Technology in Cancer Research & Treatment
|December 20, 2024
Summary
Radiomic analysis using optimal volumes of interest (VOIs) can differentiate invasive mucinous adenocarcinoma (IMA) from non-IMA in incidental pulmonary nodules (IPNs). A combined nomogram integrating radiomics and image findings offers effective preoperative prediction for improved treatment strategies.
Area of Science:
- Radiology
- Oncology
- Medical Imaging Analysis
Background:
- Differentiating invasive mucinous adenocarcinoma (IMA) from non-IMA in incidental pulmonary nodules (IPNs) is crucial for treatment planning.

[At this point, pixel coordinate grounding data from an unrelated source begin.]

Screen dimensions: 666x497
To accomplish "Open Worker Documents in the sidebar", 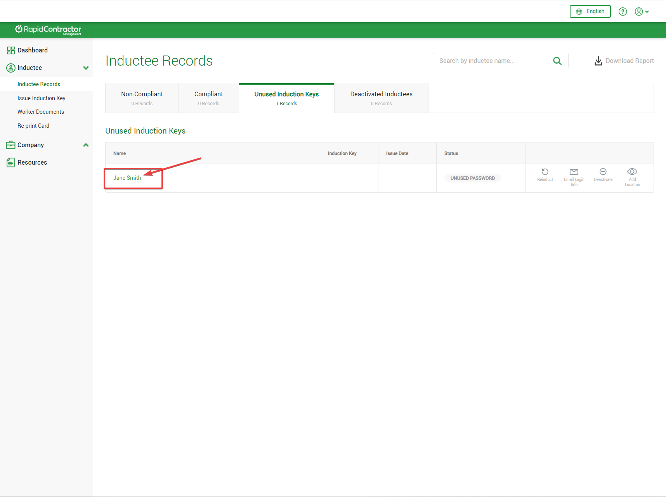I will pyautogui.click(x=41, y=112).
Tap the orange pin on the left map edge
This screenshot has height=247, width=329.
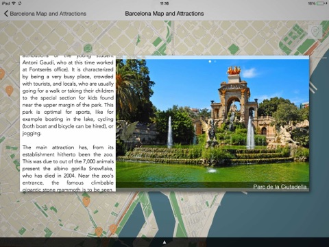[x=1, y=74]
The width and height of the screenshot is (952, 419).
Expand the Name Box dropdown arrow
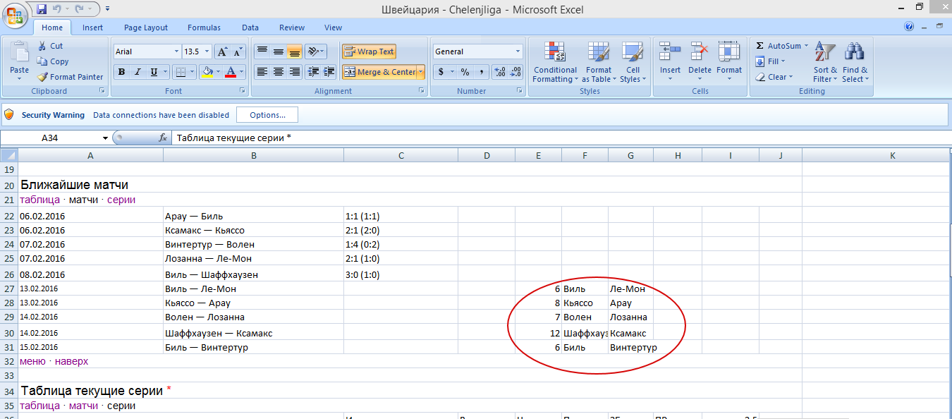click(105, 138)
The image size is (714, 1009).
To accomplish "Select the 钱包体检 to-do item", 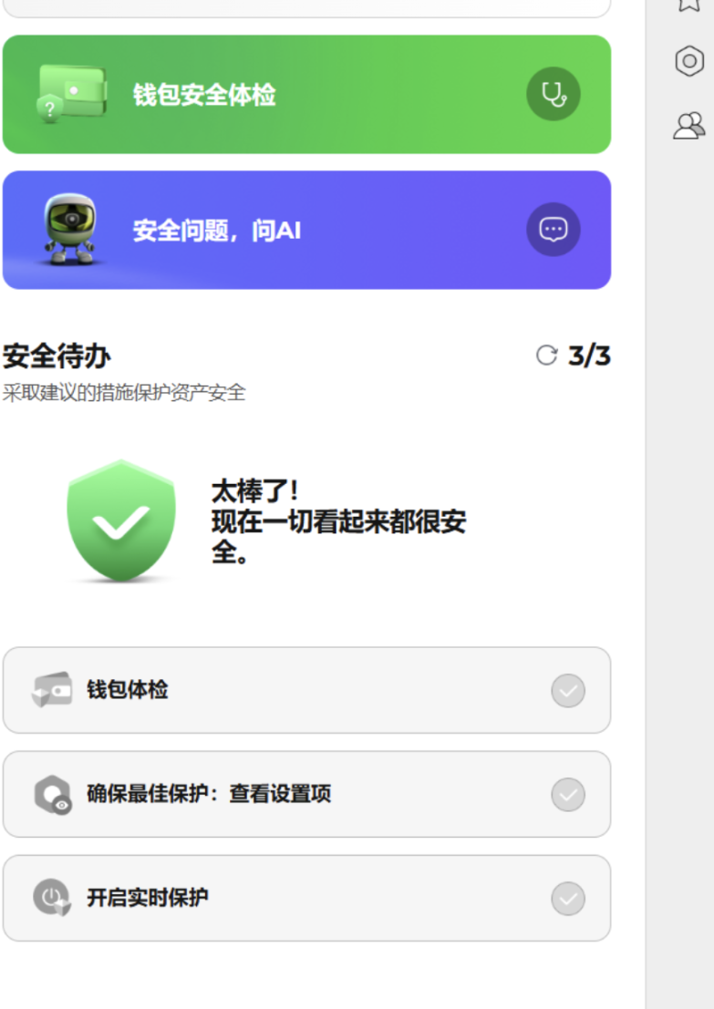I will pyautogui.click(x=306, y=690).
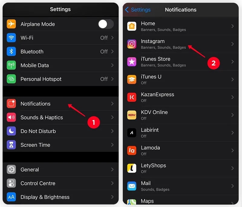Go back to Settings

[138, 10]
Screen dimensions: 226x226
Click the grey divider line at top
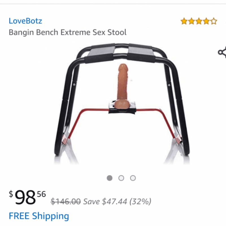coord(113,4)
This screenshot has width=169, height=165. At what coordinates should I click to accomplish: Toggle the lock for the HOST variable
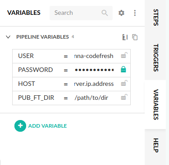124,83
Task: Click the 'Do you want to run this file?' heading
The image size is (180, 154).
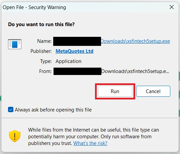Action: click(41, 24)
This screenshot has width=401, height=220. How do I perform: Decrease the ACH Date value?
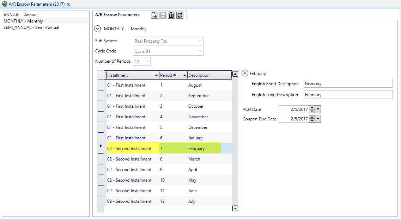[312, 111]
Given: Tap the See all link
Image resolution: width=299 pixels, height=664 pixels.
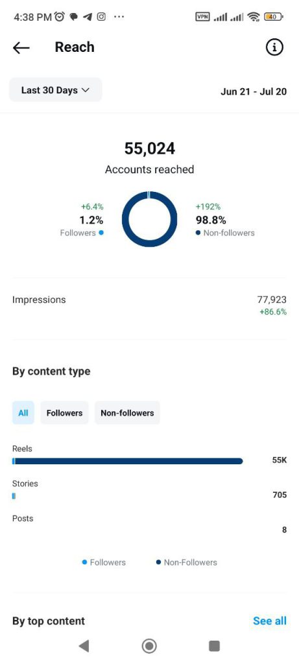Looking at the screenshot, I should pyautogui.click(x=270, y=621).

- Computed tomography (CT) imaging is essential for characterizing pulmonary nodules.
- Radiomic analysis offers potential for non-invasive preoperative differentiation.
Purpose of the Study:
- To evaluate the efficacy of radiomic analysis with optimal volumes of interest (VOIs) in differentiating IMA from non-IMA in patients with IPNs.
- To develop and validate a predictive model integrating radiomic features and image findings.
Main Methods:
- A multicenter retrospective study of 1383 patients with IPNs, including 110 with IMA.
- Extraction of radiomic features from multi-scale VOI subgroups (VOI-2 mm, VOIentire, VOI+2 mm, VOI+4 mm).
- Application of synthetic minority oversampling technique for class imbalance, least absolute shrinkage and selection operator for feature selection, and development of a combined nomogram.
Main Results:
- An image-finding classifier (bubble lucency, lower lobe predominance) achieved an AUC of 0.684.
- The VOI+2 mm-based radiomic model showed the highest performance with an AUC of 0.832.
- The combined nomogram integrating radiomics and image findings achieved the best performance with an AUC of 0.850.
Conclusions:
- A nomogram combining a classifier with an optimal VOI-based radiomic model effectively predicts IMA in IPNs.
- This approach aids physicians in preoperative differentiation and development of tailored treatment strategies.
- Radiomics holds significant promise for improving the diagnostic accuracy of pulmonary nodule characterization.